Sorrindo, ela guarda o celular no bolso e se põe a pensar em sua amiga de turma, Priscila, enquanto pega distraidamente vários livros nas mãos, sem realmente enxergá-los. Eram tão diferentes em vários aspectos. Priscila tinha os cabelos  escuros, o que formava um contraste interessante, quando estavam juntas, em relação aos seus que eram avermelhados. O mesmo se dava em relação as cores dos olhos: Priscila morena de olhos negros e ela, ruiva de olhos claros. Embora uma fosse o oposto da outra, fisicamente, deram-se bem logo que se conheceram nas dependências da Faculdade. Dividiam o mesmo quarto no alojamento durante a semana – depois de uma longa discussão com os pais, Carol conseguiu sua independência, embora o pai estivesse sempre de olho nela. Mesmo Priscila estando apaixonada pelo Docente do Departamento de Física e saindo com ele nos finais de semana, durante o período de aulas não se desgrudavam. Perdida em pensamentos alegres, assustou-se quando um pedaço de papel quadrado caiu, flutuando, de dentro de um livro. Franzindo a sobrancelha, abaixou-se para pegá-lo.

Olhou curiosa para a imagem, erguendo-a do chão. Encarou-a, sentindo-se perplexa, ao ver que se tratava de uma foto polaroid de um jovem, que sorria para a câmera, sentado nos degraus em frente ao CAASO[1].

Uma sensação estranha percorreu seu corpo. Passou o dedo pelo rosto do rapaz e algo pareceu se romper em sua mente, como uma imagem se formando e se perdendo no vazio. Ainda de cenho franzido, olhou o verso da foto:

Daniel? Quem será você? – Perguntou-se, ao ver o nome escrito em letra de forma. Embora pudesse jurar que nunca vira aquela letra, outra vez aquela sensação de quase reconhecimento a acometera. 

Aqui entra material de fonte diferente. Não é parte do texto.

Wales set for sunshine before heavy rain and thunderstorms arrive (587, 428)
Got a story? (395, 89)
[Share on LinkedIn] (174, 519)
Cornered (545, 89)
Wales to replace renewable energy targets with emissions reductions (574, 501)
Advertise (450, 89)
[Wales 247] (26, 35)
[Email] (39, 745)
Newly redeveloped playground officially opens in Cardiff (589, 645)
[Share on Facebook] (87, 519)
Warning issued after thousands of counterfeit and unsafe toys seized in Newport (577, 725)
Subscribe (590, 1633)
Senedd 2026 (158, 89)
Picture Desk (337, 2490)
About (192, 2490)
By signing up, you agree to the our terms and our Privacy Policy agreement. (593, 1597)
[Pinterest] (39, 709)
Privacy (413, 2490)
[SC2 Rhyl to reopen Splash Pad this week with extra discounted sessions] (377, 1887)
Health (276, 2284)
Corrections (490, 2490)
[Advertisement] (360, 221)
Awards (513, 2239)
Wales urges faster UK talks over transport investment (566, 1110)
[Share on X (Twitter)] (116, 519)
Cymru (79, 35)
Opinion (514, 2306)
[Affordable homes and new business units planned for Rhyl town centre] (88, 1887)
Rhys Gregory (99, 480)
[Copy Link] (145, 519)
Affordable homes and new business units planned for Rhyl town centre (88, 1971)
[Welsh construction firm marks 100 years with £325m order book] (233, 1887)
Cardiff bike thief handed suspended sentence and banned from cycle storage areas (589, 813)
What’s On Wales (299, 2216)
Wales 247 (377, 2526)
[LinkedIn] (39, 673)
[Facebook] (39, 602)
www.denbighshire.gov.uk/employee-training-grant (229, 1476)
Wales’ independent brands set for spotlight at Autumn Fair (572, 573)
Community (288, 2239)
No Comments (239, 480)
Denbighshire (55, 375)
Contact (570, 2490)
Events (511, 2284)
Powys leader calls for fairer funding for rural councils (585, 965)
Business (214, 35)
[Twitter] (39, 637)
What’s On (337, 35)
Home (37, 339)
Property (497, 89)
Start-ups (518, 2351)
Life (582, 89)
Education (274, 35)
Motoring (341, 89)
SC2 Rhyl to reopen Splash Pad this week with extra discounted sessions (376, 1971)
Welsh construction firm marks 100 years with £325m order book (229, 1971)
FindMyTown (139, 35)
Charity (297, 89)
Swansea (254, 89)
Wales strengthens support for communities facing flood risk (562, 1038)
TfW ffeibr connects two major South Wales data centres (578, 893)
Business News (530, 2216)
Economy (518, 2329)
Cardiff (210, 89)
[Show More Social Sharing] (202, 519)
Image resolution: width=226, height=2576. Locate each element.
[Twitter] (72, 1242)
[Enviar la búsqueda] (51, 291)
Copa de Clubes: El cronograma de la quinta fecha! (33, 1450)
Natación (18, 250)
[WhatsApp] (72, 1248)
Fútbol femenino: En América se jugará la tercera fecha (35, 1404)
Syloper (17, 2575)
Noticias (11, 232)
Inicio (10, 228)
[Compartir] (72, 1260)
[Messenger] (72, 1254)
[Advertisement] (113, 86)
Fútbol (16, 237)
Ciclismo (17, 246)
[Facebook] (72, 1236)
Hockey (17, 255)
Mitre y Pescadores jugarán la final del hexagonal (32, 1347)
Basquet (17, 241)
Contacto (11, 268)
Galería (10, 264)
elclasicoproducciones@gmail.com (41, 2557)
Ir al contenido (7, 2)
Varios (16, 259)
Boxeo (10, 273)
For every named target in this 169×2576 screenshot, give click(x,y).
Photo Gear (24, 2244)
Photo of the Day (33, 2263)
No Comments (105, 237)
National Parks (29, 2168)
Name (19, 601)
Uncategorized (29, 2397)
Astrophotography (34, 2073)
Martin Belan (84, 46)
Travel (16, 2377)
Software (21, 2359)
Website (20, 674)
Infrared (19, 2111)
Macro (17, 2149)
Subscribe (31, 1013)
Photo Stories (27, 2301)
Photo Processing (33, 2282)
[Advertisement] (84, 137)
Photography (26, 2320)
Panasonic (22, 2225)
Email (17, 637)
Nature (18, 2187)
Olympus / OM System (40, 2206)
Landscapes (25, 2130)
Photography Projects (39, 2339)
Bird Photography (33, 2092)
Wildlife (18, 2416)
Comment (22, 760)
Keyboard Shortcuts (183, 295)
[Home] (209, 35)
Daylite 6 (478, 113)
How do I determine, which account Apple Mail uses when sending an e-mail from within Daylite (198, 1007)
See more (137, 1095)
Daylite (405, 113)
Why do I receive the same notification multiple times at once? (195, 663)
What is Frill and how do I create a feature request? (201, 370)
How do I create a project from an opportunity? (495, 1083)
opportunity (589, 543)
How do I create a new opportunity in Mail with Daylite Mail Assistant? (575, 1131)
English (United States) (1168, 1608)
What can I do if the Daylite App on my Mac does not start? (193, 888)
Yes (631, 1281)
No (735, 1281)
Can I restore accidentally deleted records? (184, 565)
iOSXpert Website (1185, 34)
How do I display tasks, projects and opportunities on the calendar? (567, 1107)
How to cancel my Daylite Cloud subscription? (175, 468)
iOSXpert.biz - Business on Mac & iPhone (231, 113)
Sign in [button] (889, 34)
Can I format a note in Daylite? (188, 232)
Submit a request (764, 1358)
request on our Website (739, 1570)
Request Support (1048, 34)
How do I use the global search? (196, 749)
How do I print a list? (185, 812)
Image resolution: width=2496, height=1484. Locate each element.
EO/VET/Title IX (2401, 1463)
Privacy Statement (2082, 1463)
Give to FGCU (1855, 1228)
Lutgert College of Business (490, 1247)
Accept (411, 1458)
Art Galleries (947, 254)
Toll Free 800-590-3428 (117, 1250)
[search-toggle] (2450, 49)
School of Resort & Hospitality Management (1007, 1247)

 Não conseguiu devolvê-la a seu lugar e nem tirar os olhos dela. A imagem do rapaz parecia envolvê-la de uma forma arrebatadora. Fechou o livro e o colocou de volta à estante, mantendo a foto em sua mão. Com certeza os pais deveriam saber quem era o jovem rapaz de cabelos rebeldes, barba por fazer e dono de um sorriso espetacular. Seus olhos negros pareciam hipnotizá-la. Por um momento, um segundo apenas, teve a certeza de que devia manter essa fotografia escondida dos pais. Quem quer que fosse o rapaz deveria ter um motivo para estar escondido em um livro tão velho.

[1] Centro Acadêmico Armando de Salles Oliveira, da USP São Carlos.